Accenture’s recent study on cyber crime with Ponemon Institute provides updates on this phenomenon. Backed by eight years of research and 2,000+ interviews at 254 companies in seven countries, this report discusses the dollar impact on businesses. In total, cyber crime costs an organization an average of $11.7 million annually, which, in 2017, was 23 percent more than 2016.
Some of the hardest hit industries are devoting even higher amounts to fighting cyber crime. Financial services falls into this category. According to the cyber crime study, an asset management firm could spend more than $17 million per year on charges relating to managing and recovering from incidents.
The overriding question explored in the research: Are businesses allocating their funds wisely to fight cyber crime? The answer, in short: Many organizations may be spending too much on the wrong technologies.
Methodology
The study analyzed nine security technologies on two levels. It looked at their relative spending level as well as their value in terms of cost-savings to the organizations.
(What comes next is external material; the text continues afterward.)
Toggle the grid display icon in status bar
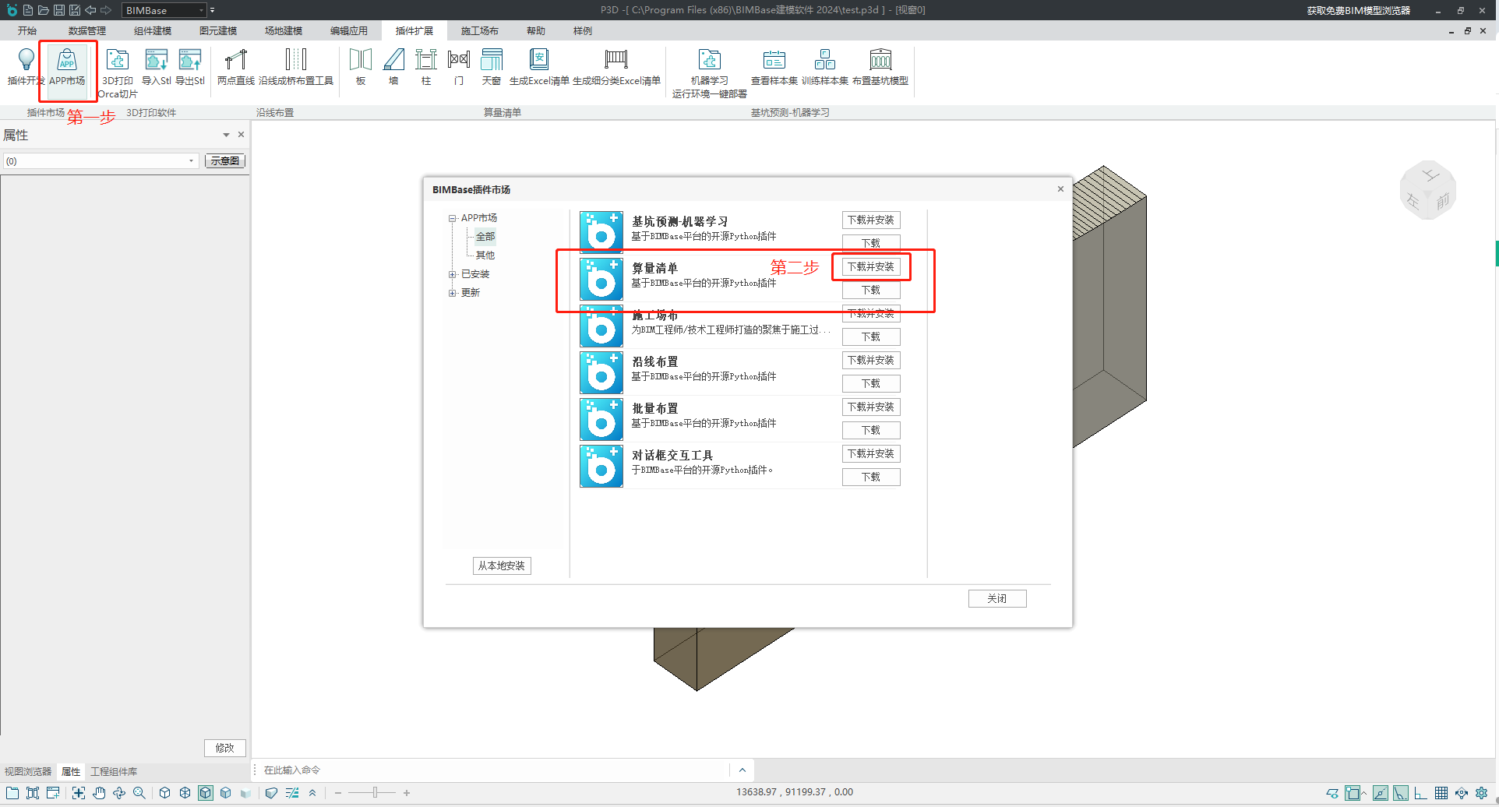Image resolution: width=1499 pixels, height=807 pixels. [x=1441, y=793]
Based on the findings, the researchers offered insights on the security investments that make a difference in the war on cyber crime.
Highlights
• Breakthrough innovations, such as security intelligence systems and extensive use of cyber analytics and user behavior analytics, could offer the highest ROI to stay ahead of hackers, yet the use of them is low
• Compliance technology can build strong cybersecurity capabilities, but is not enough on its own
• Businesses should prioritize spending to better balance investments in security technologies that provide value rather than continue with the status quo
For asset managers, my colleagues at Accenture in the risk and cybersecurity groups advocate a well-rounded approach. Just like the essence of cyber crimes themselves, a firm's initiative should be multifaceted. It’s time to think resiliency – as in cyber resiliency.
Defining Cyber Resiliency
Cyber resiliency is the ability to operate business processes in normal and difficult scenarios without adverse outcomes. Cyber resiliency strengthens a firm’s ability to identify, thwart, detect and respond to process or technology failures. It can also bolster capacity to quickly return to business as usual when an attack occurs, while reducing financial loss, customer harm and reputational damage.
Cyber resilient businesses share common characteristics:
• More secure processes and systems
• Strong controls and control environment
• Digitized and automated processes
• Aggressive, proactive, enterprise-wide culture that prioritizes security
How can firms become more cyber resilient?
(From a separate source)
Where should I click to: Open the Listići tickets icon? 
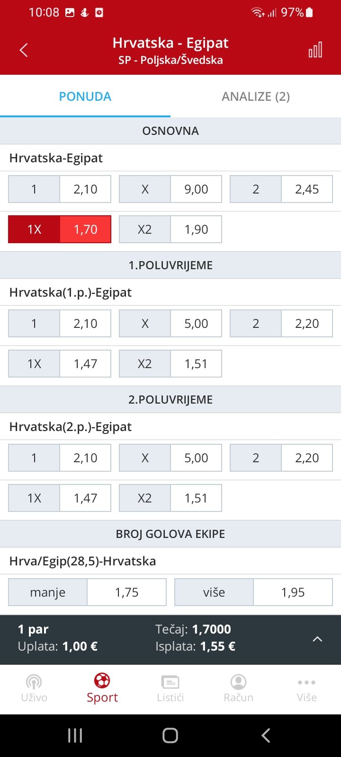pyautogui.click(x=171, y=682)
It starts with incorporating not only perimeter security, but also business risk/reward decision making, cyber risk management and control techniques in all processes. Another must do is securing buy-in from the top down of the organization, and both inside and outside of its walls. Only then, could firms mitigate the likelihood of an event effectively and efficiently. For more on cyber resiliency, read our InsideOps: Cybersecurity for Asset Managers: Shielding Your Firm from Risks.
Both our paper and the study referenced above provide a roadmap of some of the best ways forward in the fierce battle against cyber crime today. The attackers are getting smarter, so we need to do so as well.